Om tien uur vertrokken we van onze camperplaats onder de “rook” van de scheepslift in Thieu voor een kort tochtje naar Ronquières, waar we een volgend scheepvaartwonder gingen bewonderen: het hellend vlak. Om een hoogteverschil van 68 meter te overbruggen en te voldoen aan de eis om schepen tot 1350 ton over de Belgische wateren te kunnen laten varen werd in 1968 het Hellend Vlak van Ronquières in het kanaal Charlerois – Brussel opgeleverd. Over een afstand van 1432 meter dalen of klimmen twee bakken met een helling van 5 procent. Een schip vaart in een bak en wordt naar boven of beneden gebracht. Na de sluiting van de Waalse steenkoolmijnen nam de functie van het hellend vlak langzaam af voor de beroepsvaart, waardoor ook het Hellend Vlak bijgeschreven werd op het lijstje van de “grote nutteloze werken van België”.
Eén voordeel: er wordt tegenwoordig behoorlijk verdiend aan toeristen.

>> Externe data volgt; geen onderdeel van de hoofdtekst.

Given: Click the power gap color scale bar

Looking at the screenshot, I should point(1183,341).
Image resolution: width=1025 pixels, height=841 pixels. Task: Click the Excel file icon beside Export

Behalve de bekende spektakelkoers (deze keer “een boot, een leven”, over het leven van de binnenvaartschippers) is er ook een panoramatoren.
Na het bezoek van het hellend vlak ging de tocht naar
Antwerpen, waar plaatsen gereserveerd waren op de voormalige camping Vogelzang.
Ik volsta met enkele foto’s van Antwerpen, we komen er ongetwijfeld op korte
termijn terug.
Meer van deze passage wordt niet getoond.